Второй случай оказался еще более стыдным. В первом-то я хотя бы точно знала, что не хотела никого обидеть. Однажды в одном фитнес-сообществе обсуждали типы фигур и то, как спорт действует на женщин. Кто-то из сообщников закинул фотографию очень мускулистой девушки, судя по картинке, явно какой-то известной зарубежной культуристки. Я отреагировала чем-то вроде: «Мне такое кажется отвратительным, она совсем как мужик». А через месяц получила очень нежное, трогательное и деликатное письмо от незнакомки, она писала, что с детства читала мои статьи и восхищалась ими, что очень любит мой блог, что я ей всегда очень нравилась, что она очень долго собиралась с силами, чтобы перестать плакать и написать мне письмо. Зачем я так с ней? Она же тоже человек и девушка! Ей очень неприятно читать о том, что кто-то считает ее отвратительной». К письму она приложила несколько своих фотографий — и оказалось, что моя культуристка — совсем не зарубежная, а вполне себе российская, что вне соревнований она совсем юная, хорошенькая и нежная девочка с очень женственной фигурой. И, что самое главное, — она живой, настоящий человек. Который может прочитать о себе и заплакать.

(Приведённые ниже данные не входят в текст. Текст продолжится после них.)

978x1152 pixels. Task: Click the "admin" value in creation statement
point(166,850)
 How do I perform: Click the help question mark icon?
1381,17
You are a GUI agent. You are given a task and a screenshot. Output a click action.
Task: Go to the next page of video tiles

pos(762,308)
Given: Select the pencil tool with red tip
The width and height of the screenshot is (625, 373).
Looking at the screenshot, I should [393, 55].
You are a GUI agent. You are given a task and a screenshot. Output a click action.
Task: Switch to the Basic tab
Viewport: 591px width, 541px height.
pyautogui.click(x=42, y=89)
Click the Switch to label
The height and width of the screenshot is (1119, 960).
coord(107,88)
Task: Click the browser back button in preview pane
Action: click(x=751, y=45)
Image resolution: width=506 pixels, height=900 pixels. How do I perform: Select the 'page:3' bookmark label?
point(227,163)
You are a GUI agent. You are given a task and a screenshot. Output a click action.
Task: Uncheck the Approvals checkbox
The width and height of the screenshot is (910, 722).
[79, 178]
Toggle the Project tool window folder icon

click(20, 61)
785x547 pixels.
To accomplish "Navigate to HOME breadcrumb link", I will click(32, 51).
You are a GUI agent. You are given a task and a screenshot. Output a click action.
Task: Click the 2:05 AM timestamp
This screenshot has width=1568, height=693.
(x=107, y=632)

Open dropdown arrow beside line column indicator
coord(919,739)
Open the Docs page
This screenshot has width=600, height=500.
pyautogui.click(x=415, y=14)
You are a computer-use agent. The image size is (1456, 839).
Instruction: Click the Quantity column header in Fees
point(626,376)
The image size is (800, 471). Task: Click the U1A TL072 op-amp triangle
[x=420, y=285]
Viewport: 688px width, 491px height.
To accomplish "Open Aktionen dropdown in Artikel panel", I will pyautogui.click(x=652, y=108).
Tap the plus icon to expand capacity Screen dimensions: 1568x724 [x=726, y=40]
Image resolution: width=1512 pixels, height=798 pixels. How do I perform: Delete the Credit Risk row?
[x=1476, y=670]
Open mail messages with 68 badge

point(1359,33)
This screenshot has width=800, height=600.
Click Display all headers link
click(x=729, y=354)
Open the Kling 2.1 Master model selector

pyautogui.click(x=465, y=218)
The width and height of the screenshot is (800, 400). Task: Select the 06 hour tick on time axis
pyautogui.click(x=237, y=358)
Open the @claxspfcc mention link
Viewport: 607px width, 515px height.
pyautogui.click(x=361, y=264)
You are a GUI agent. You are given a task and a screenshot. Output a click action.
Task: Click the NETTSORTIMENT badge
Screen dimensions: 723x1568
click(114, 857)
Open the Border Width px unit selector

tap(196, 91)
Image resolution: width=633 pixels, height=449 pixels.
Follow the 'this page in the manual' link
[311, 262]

С тех пор у меня как отрезало. Если я и говорю что-то даже отдаленно плохое про любого человека, то только осознанно и с желанием повторить то же самое ему прямо в лицо. Поэтому я говорю подобное крайне редко, практически никогда. Не делюсь такими мнениями даже под двадцатью замками — и потихоньку это внешнее начинает влиять на внутреннее. Оказывается, что я почти ни о ком и не думаю плохо. Ну, или у меня слишком хорошие антидепрессанты, позволяющие любить и принимать весь мир вокруг.
Поэтому я всегда за откровенность о себе. Это позволяет людям лучше понять друг друга — и полюбить, потому что сложно не полюбить того человека, которого ты так хорошо понимаешь. И при этом я против любой негативной откровенности о других — зачем этим другим знать о том, что вы о них думаете?
Единственное, в чем я не совсем уверена, это в том, насколько мы можем писать о своих детях? До какого времени они полностью принадлежат нам, а когда получают право на приватность? Для себя я решила так: в тот момент, когда ребенок сможет сказать «не пиши об этом», он получает право регулировать информацию о себе в Сети. А до этого — он часть мамы, и она имеет право рассказывать о нем в тех подробностях, в которых считает нужным.